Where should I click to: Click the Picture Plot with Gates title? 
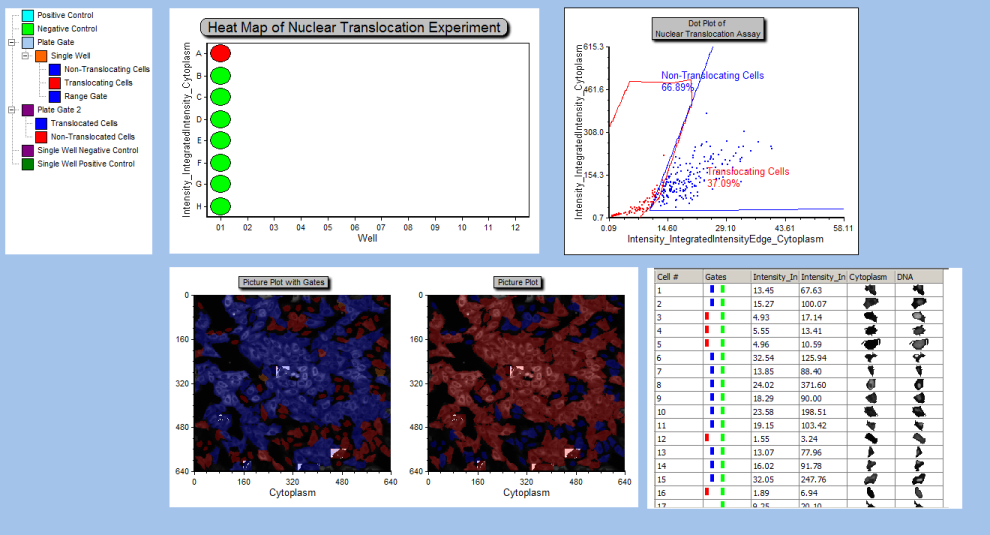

=-=-=

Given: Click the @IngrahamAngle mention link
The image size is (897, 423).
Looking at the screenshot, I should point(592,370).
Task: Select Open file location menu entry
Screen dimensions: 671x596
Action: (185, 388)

=-=-=

→ TASK ITEM
Show every line in the records above that contains the word "Click".

→ COMPLETED EXERCISE
Where should I click to: Click the Picture Plot with Gates title? 
Given: Click the @IngrahamAngle mention link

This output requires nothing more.